日本の植民地時代に残された裁判記録および各種の無政府主義者の報告書によれば、元氏は青年学生の指導者として旺盛な活動をした。韓青連盟組織で書記兼宣伝を担当した彼は1931年8月20日、朝鮮が日本に併合された日である「庚戌国恥日」(8月29日)を控えて韓青連盟名義で「8月29日は朝鮮民族が他族の奴隷になった日である。奮闘して敵の牙城を壊して日本帝国主義を打倒しよう」という内容の檄文を印刷して配布した。
続いて同じ年9月下旬には、日本が満洲事変を起こして中国北部地方に侵略戦争を拡大していくことに反対する主旨の檄文1000枚を製作配布した。
ほかにも毎年3月1日独立万歳運動と5月1日「労働者の日」(メーデー)に合わせて抗日アナーキズムの檄文を製作して韓人、中国人などの活動家たちに配布した。
日本外務省の記録によれば、元氏は1932年7月上海・南翊で開催した在満洲朝鮮人青年体育団体の東方倶楽部の会員を対象にした修練会で社会問題および無政府主義思想の講演者として登場した。修練会参加者は、10代後半から 20歳前半の青年10余人であった。元氏は彼らと2週間の野営を一緒にして毎晩、抗日独立運動をしなければならない目的を青年同志らに説破した。
この時韓青連盟は一人でも同志を集めて力を糾合するため多くの努力を傾けていたことがわかる。何より韓青連盟の存在と無政府主義運動に対する宣伝啓蒙が必要な時であった。このために同志らは中国人無政府主義者の王亜樵の後援を受け、フランス租界の拉都路に「公道」という名前の印刷所を設立して、連盟機関紙の「南華通信」、「自由」をはじめ多様な宣伝物を発刊した。
共に同志間の思想研究、情勢動向および意見交換活動も持続的に行った。会合場所は主に上海・南翊にある立逹農業学校付近の家屋であった。これは柳子明氏がこの学校の英語および日本語教師だったからのようだ。

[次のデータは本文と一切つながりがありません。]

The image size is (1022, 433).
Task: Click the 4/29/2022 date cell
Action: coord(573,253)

この時に注目しなければならないことは、韓人無政府主義運動家が国籍や民族に縛られないでいたという事実だ。1928年6月頃結成した国際組織「東方無政府主義者連盟」(東方連盟)と1931年11月結成した傘下組織「B・T・P」(BLACK TERRORIST PARTYの略称)は当時の無政府主義者たちが国際連帯を強化していたことを証明する。

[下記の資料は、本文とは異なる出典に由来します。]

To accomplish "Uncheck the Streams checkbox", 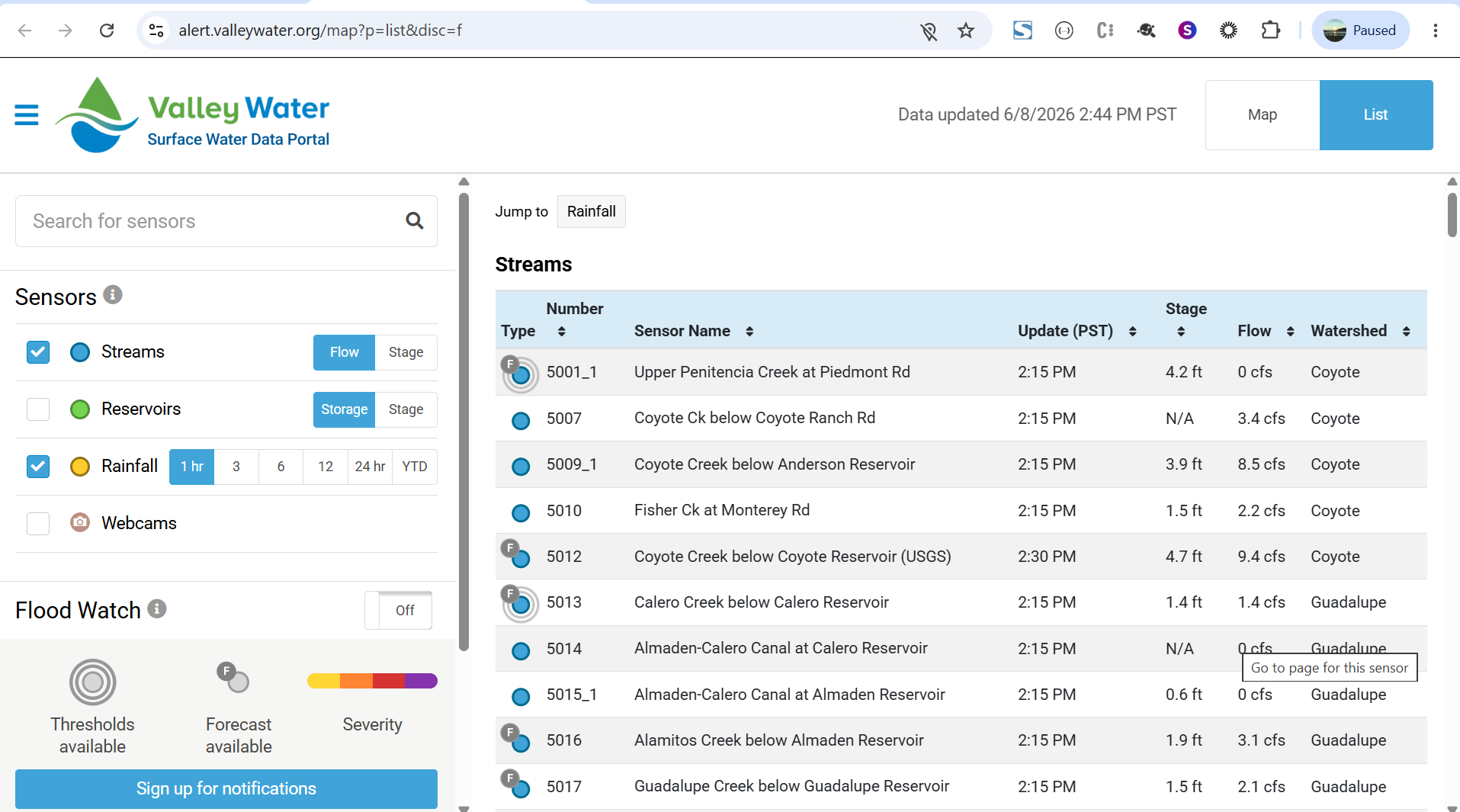I will pyautogui.click(x=38, y=352).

東方連盟には韓国、日本、中国、台湾、ベトナム、インド、フィリピンなど6民族7国民が参加した。傘下組織の「B・T・P」を結成した代表人物では白貞基(韓人)、王亜樵(中国人)、佐野一郎(日本人)が挙げられる。「B・T・P」は秘密結社として日本の要人暗殺、敵の機関破壊、親日分子の粛清など実力行使を目的に生まれた。
団員には、米国人(ジョンソン、新聞記者)と台湾人(林成材)もいた。後日、活動家の李圭昌氏は「東方無政府主義連盟」と別に中国人無政府主義者の李石曽、呉致輝などと国際的義烈団体として「抗日救国連盟」を結成して、その傘下組織が「B・T・P」という主張をしたりした。
ただし、多数の独立運動家の証言と日本当局の取り調べ記録などをみると、「B・T・P」は東方連盟傘下の決死行動隊であったことが確実視される。日本当局は「B・T・P」をテロ集団やギャングとして描くために「黒色恐怖団」と呼んだ。
「B・T・P」の出現は、抗日独立運動家としては不可避な状況判断の所産であった。1930年代前半に露骨化した日本の大陸進出の野望を阻止しようとすれば、武力抗戦で正面突破するしかなかった。
満州事変に象徴される日本の北方進出計画は、抗日独立運動家たちには、決して黙過することができないことであり、「B・T・P」は、その闘志の現れであった。
1932年11月「B・T・P」は、本格的な抗日作戦に突入する。義挙の主導者は元心昌、柳基石、李容俊の3人。彼らの目は、日本関東軍の寄着港の天津を目指していた。